*** Opening of DATASET ENTRIES ***

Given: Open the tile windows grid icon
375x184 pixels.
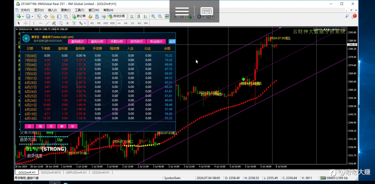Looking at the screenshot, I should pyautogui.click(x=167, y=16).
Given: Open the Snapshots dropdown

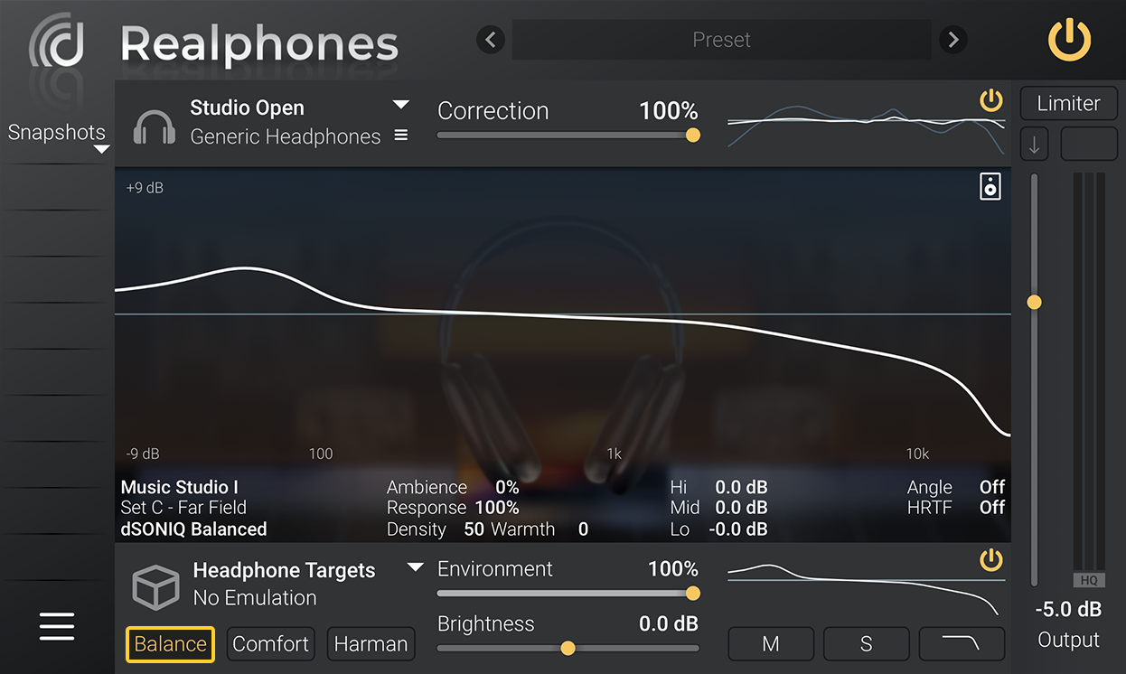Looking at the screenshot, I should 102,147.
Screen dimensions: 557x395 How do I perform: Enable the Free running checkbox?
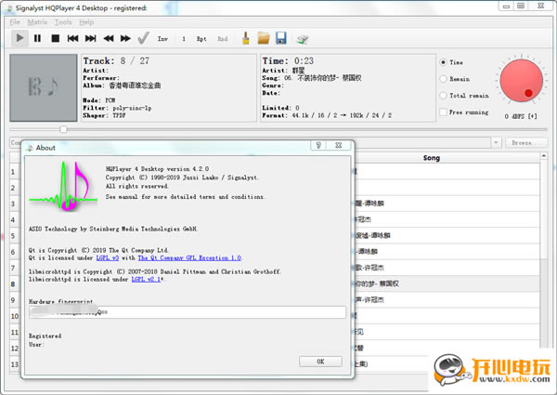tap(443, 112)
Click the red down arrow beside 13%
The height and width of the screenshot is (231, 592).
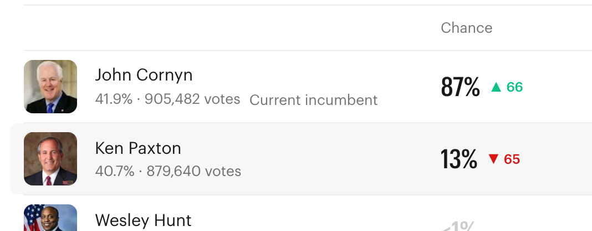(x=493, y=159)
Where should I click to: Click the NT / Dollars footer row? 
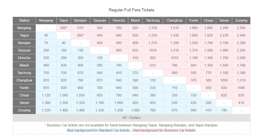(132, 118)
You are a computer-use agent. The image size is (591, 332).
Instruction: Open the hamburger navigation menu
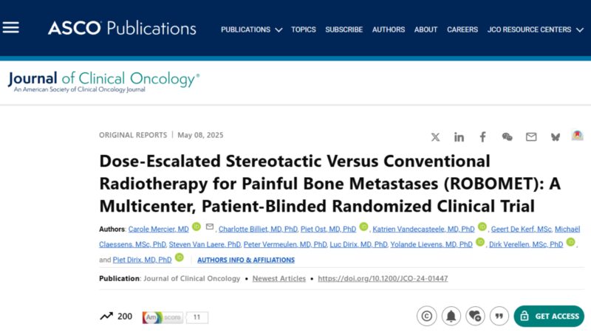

*** Close of DATASET ENTRIES ***
*** Opening of DATASET ENTRIES ***

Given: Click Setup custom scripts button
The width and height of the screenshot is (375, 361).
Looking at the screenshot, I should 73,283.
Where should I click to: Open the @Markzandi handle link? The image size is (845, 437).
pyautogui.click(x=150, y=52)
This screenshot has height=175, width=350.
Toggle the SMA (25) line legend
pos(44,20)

*** Close of DATASET ENTRIES ***
*** Opening of DATASET ENTRIES ***

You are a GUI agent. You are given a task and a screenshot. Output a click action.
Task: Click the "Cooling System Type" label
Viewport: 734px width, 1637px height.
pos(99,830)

*** Close of DATASET ENTRIES ***

Beginning with the line that contains "Given: Open the Snapshots dropdown" and ending with the line that contains "Instruction: Open the", reproduce the listing exactly, pictures excluded.

EXPECTED OUTPUT:
Given: Open the Snapshots dropdown

Looking at the screenshot, I should 102,147.
Screen dimensions: 557x395 How do I perform: Enable the Free running checkbox?
tap(443, 112)
Click the red down arrow beside 13%
The height and width of the screenshot is (231, 592).
(x=493, y=159)
Where should I click to: Click the NT / Dollars footer row? 
(132, 118)
You are a computer-use agent. The image size is (591, 332).
Instruction: Open the hamburger navigation menu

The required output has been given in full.